## Your objective
From the listing below, list every line that contains the string "Select". The match is case-sensitive.

## Listed entries

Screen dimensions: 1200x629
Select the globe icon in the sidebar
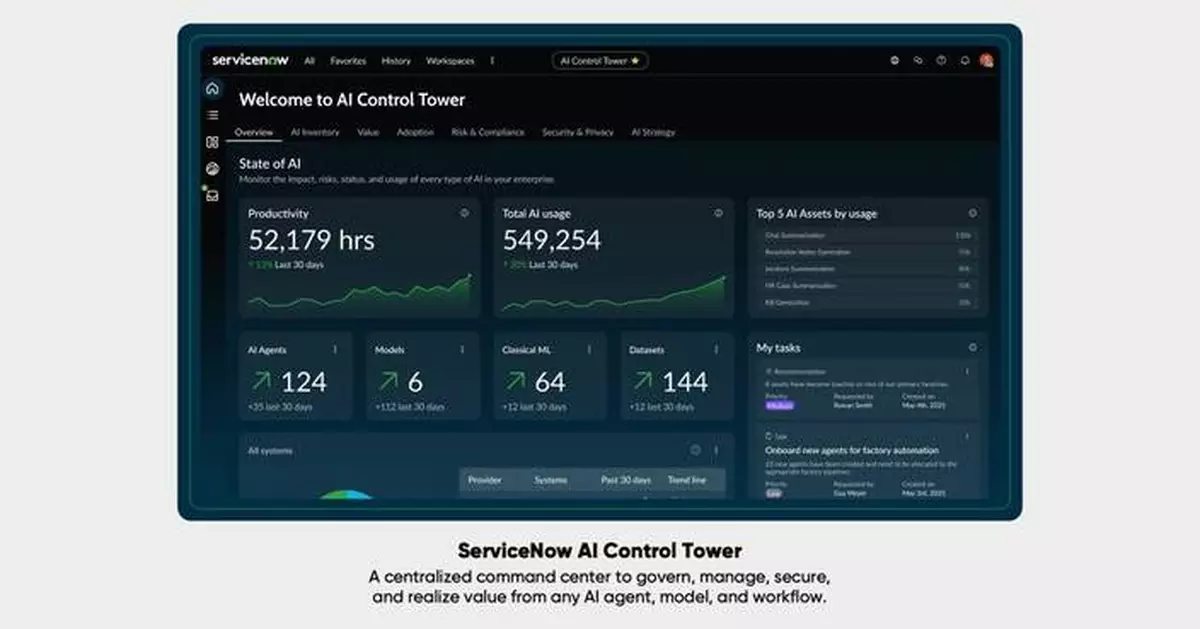point(212,168)
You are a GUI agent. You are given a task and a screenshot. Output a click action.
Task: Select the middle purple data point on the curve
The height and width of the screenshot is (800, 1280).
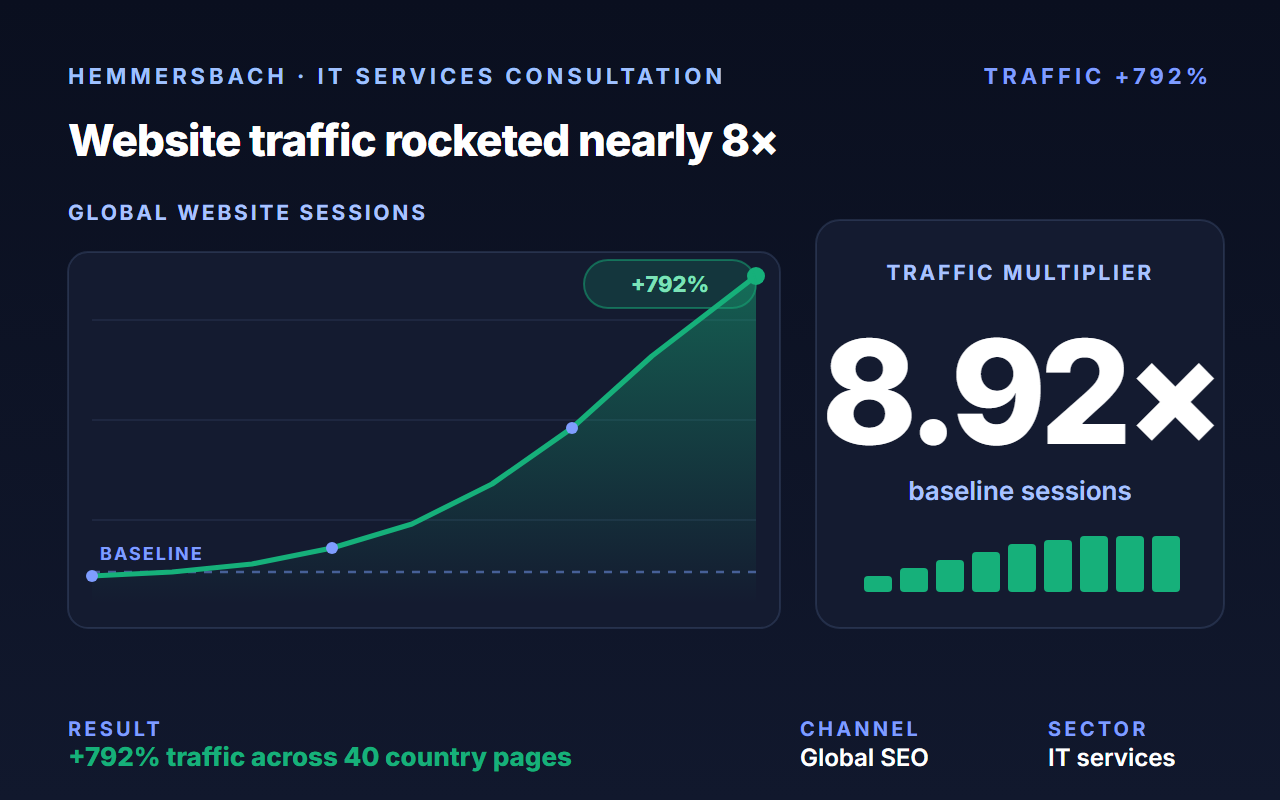pos(572,428)
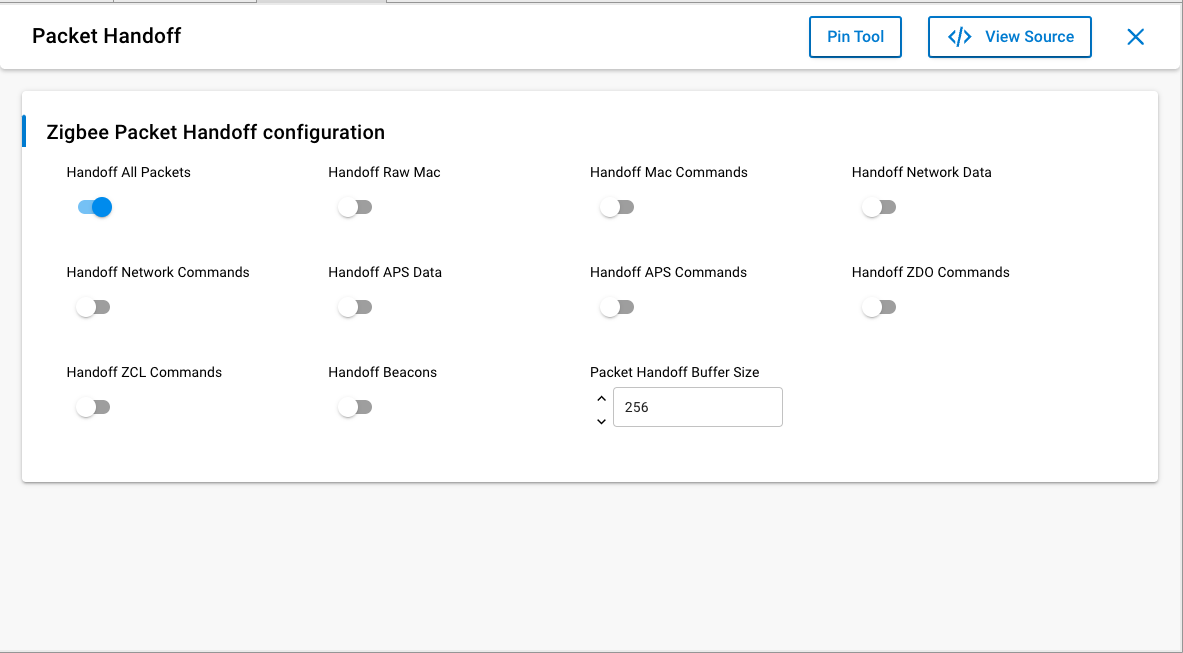
Task: Enable Handoff APS Commands
Action: [x=617, y=306]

## Result for this exercise
Select the globe icon in the sidebar
Task: Select the middle purple data point on the curve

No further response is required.